A cargo ship unloads at the Port of New York & New Jersey.

New Jersey’s lawmakers and governor have acted to eliminate fees at the Port of New York & New Jersey, but shipping companies must continue to pay the fees until New York approves similar legislation.

Gov. Chris Christie signed into law a bill from the New Jersey Legislature that kills the cargo facility fee, which was introduced in 2011.

“This legislation goes a long way in ensuring that the Port of New York & New Jersey remains competitive with ports across the country,” said Doug Morgante, Maersk Line’s director of state government relations, in a news release.

Maersk officials said in May 2013 that the company was not passing the fee on to customers. However, if it was, one large fresh fruit importer who brings produce to the U.S. from South Africa would have faced an additional $7,400 in charges in 2012, they said.

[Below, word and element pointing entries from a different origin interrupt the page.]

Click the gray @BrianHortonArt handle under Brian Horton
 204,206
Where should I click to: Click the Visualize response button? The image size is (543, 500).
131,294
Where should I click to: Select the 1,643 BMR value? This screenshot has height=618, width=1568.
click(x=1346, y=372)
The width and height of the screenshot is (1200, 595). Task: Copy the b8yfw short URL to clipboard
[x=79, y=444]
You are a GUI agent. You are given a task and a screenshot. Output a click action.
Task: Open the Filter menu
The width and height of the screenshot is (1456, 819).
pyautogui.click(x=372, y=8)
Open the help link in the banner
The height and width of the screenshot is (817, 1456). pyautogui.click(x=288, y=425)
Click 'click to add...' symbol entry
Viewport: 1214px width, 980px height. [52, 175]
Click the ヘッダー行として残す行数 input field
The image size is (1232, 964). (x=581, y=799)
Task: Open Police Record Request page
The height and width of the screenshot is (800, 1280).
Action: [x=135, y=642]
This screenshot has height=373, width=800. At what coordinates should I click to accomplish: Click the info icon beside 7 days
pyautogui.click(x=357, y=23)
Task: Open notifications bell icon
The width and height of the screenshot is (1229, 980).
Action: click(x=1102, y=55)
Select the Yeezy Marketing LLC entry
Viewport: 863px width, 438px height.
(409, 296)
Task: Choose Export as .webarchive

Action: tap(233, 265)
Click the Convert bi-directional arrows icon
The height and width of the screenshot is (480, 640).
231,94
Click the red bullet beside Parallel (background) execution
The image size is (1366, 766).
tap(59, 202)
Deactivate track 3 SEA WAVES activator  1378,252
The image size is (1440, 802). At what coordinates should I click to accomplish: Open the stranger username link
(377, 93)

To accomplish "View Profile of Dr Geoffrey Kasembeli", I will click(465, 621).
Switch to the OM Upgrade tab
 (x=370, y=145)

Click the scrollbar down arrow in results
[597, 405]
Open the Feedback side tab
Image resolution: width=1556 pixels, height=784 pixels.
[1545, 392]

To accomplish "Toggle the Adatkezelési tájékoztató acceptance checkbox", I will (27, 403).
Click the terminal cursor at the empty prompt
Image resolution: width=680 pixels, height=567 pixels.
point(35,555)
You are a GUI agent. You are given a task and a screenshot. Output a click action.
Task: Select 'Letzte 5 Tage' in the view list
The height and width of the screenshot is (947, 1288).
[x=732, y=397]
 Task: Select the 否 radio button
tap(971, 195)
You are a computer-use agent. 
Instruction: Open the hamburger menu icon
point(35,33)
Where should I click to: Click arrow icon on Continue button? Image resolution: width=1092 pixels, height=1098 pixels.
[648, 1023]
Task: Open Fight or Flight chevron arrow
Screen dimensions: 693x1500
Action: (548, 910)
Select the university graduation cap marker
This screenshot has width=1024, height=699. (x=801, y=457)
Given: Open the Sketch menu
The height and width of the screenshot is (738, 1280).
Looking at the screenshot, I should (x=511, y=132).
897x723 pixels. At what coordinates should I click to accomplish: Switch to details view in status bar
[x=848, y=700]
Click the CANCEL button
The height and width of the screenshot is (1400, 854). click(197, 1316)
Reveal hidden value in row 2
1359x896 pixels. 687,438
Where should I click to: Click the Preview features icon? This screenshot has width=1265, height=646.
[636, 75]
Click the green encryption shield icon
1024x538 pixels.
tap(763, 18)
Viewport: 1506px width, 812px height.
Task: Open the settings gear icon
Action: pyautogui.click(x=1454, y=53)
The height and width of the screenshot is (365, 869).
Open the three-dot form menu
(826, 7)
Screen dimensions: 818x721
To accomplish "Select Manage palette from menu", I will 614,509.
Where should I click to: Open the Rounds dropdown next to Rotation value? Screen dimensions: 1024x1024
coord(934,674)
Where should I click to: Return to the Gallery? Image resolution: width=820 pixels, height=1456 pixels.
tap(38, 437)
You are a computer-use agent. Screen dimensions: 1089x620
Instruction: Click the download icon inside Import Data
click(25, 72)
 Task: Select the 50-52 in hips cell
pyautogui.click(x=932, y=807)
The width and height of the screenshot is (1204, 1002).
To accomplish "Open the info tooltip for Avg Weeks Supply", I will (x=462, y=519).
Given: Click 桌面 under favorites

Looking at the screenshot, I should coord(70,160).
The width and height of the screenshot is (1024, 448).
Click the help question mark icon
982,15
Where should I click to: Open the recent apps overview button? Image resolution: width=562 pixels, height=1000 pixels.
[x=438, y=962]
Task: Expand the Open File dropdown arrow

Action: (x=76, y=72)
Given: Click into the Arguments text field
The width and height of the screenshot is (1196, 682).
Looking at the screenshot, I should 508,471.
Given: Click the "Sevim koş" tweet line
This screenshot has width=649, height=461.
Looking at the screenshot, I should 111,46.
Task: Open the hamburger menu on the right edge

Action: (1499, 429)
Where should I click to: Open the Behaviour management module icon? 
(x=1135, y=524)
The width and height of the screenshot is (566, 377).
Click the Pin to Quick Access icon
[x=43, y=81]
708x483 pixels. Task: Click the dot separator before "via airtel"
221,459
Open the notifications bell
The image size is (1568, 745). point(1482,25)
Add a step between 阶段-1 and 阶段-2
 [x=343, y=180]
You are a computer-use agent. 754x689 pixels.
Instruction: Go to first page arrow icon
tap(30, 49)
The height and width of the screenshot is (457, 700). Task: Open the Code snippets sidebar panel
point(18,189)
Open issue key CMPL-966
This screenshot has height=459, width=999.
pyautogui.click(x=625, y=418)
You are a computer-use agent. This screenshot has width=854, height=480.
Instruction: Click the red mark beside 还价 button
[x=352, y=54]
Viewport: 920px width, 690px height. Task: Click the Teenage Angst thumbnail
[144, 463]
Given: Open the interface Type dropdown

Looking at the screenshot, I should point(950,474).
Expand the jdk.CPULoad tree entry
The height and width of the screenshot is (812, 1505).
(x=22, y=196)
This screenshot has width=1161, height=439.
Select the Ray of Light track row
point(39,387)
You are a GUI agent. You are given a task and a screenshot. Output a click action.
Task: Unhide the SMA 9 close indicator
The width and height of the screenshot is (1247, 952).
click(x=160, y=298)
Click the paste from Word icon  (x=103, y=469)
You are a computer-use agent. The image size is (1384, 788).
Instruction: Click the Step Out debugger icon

Morgante said the Maersk Line is not passing along the fee because it would cost more to pay for the staff time to process the paperwork for the carrier’s “thousands of customers” than the fee costs.

The Port Authority of New York & New Jersey became the only port agency in the U.S. to impose a cargo facility fee on all containers, including empties, when it enacted the charges, according to a complaint filed with the Federal Maritime Commission.

The fee is $4.95 for 20-foot containers, $9.90 for 40-containers, and $1.11 per unit for vehicle cargo. Maersk officials said in their news release it is costing their company about $3.5 million annually.

In New York, state Sen. Michael Ranzenhofer has introduced legislation to kill the fee. Senate bill 6156 has been in the New York Senate’s Transportation Committee since Jan. 8.

The case challenging the fees, filed with the Federal Maritime Commission by nine container ship lines in 2011, is pending.